**DATASET EXCERPTS:**
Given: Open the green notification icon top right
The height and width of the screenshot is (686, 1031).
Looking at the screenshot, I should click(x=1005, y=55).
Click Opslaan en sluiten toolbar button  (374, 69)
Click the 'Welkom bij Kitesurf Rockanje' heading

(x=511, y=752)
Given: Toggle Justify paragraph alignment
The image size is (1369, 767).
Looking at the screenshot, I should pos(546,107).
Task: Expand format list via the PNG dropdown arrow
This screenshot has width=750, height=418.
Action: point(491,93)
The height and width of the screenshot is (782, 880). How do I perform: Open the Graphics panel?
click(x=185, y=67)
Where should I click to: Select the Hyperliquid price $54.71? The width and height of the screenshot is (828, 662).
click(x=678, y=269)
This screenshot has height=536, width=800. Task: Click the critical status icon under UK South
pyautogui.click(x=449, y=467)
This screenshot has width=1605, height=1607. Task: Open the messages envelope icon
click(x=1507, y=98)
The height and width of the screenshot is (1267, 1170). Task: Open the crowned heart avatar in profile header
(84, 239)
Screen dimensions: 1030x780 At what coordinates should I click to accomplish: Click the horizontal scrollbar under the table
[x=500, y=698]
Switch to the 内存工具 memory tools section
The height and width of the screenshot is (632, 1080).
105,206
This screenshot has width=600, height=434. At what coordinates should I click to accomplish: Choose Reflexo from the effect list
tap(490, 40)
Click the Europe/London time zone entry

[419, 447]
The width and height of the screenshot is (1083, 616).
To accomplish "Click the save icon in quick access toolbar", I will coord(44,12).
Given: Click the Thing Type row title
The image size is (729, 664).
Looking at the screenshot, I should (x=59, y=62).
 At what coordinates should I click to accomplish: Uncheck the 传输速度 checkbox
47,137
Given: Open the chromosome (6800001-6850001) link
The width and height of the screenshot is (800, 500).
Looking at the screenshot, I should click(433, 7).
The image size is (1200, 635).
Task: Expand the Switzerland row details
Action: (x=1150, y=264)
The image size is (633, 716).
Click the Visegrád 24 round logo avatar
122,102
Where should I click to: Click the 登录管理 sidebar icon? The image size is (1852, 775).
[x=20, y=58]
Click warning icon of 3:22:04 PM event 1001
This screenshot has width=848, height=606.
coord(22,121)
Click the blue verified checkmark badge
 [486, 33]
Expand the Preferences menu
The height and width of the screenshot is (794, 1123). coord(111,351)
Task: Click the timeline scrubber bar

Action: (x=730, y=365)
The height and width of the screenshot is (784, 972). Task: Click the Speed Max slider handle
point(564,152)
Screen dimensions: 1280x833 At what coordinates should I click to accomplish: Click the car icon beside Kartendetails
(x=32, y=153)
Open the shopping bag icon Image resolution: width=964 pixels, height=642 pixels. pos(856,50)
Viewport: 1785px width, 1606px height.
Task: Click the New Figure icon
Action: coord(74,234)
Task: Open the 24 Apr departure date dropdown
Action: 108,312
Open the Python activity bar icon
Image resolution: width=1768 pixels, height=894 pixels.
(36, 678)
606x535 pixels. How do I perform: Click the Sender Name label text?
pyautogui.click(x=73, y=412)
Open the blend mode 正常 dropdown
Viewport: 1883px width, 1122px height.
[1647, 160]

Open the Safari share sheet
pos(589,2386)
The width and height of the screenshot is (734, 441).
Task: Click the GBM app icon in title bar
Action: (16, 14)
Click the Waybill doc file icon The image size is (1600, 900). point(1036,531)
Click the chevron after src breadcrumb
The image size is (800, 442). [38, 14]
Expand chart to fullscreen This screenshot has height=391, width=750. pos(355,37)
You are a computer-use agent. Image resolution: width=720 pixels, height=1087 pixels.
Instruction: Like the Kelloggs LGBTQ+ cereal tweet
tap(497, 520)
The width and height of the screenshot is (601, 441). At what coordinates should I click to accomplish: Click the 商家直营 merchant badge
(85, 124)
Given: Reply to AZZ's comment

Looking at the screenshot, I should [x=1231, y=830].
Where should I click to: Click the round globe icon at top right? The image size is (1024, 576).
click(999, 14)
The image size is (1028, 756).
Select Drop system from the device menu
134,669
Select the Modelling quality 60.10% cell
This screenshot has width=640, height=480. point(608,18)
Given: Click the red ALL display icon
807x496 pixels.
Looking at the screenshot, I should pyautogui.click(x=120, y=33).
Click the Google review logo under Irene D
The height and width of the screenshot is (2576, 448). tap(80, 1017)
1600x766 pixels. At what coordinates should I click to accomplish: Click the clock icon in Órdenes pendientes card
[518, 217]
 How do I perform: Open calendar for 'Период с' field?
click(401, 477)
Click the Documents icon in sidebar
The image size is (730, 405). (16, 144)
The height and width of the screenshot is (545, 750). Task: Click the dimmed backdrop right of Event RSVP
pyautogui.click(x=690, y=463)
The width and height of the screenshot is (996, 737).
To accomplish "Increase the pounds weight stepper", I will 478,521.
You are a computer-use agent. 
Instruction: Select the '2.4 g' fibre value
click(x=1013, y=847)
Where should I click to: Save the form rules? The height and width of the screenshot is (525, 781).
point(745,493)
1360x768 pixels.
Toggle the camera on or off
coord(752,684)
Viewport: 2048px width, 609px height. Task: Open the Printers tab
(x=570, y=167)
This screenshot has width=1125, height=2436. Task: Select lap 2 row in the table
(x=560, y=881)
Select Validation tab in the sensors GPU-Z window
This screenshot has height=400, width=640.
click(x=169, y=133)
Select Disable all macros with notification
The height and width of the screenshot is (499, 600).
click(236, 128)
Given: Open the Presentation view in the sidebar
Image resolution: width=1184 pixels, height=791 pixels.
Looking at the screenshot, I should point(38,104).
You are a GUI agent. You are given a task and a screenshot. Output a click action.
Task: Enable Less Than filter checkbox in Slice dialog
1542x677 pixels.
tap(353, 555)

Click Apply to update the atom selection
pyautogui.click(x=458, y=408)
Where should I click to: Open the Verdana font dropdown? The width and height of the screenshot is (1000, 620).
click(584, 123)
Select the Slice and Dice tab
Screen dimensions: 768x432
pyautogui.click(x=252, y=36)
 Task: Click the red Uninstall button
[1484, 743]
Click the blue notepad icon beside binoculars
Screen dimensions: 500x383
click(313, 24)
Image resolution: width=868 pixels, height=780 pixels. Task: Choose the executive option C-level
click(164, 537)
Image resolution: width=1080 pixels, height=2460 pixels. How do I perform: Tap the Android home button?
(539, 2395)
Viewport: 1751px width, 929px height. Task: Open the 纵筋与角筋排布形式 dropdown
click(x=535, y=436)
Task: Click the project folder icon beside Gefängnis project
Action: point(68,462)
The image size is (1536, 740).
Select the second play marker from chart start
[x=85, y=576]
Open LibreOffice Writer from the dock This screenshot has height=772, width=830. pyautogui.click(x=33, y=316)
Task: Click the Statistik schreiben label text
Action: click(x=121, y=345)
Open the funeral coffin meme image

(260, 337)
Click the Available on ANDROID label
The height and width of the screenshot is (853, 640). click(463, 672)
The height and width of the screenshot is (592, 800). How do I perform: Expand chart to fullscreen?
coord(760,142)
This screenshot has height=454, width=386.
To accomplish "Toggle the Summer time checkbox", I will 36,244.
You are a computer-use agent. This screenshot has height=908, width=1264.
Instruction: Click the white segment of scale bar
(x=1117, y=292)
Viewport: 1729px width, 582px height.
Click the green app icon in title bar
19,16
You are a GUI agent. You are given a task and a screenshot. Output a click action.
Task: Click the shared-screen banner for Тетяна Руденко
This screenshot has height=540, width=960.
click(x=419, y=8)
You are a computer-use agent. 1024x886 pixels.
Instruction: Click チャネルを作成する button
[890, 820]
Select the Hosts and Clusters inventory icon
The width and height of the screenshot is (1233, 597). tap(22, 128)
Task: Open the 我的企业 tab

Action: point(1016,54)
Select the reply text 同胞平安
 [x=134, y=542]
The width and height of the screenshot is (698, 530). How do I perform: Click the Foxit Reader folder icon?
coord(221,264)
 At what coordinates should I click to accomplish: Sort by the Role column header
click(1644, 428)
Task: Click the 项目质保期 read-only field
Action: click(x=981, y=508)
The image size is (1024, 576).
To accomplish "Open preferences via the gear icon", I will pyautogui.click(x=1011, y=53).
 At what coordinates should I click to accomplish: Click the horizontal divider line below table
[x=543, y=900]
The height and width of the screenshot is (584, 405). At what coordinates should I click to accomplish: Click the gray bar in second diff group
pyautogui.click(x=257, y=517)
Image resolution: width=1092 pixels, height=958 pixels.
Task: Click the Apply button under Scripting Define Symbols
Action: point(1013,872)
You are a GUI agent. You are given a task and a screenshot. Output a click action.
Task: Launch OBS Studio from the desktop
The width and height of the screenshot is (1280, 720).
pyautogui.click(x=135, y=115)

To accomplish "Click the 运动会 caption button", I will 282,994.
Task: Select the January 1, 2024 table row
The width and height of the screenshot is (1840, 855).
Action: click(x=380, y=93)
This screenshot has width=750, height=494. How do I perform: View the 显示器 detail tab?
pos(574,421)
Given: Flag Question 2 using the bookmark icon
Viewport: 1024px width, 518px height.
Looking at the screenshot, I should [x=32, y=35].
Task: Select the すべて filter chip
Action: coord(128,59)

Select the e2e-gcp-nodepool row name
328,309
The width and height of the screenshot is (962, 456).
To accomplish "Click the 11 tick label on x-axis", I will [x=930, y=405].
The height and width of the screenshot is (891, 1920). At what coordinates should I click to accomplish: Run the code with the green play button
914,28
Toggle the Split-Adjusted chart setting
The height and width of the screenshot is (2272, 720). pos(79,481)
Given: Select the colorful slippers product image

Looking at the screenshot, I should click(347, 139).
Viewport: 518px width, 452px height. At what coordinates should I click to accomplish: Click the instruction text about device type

**YOUR INSTRUCTIONS:** Find the line with "Image resolution: width=1080" in the material above. Reproduce it and each line after it up to and including the line with "The image size is (1536, 740).".

**RESPONSE TO THE TASK:**
Image resolution: width=1080 pixels, height=2460 pixels. How do I perform: Tap the Android home button?
(539, 2395)
Viewport: 1751px width, 929px height. Task: Open the 纵筋与角筋排布形式 dropdown
click(x=535, y=436)
Task: Click the project folder icon beside Gefängnis project
Action: point(68,462)
The image size is (1536, 740).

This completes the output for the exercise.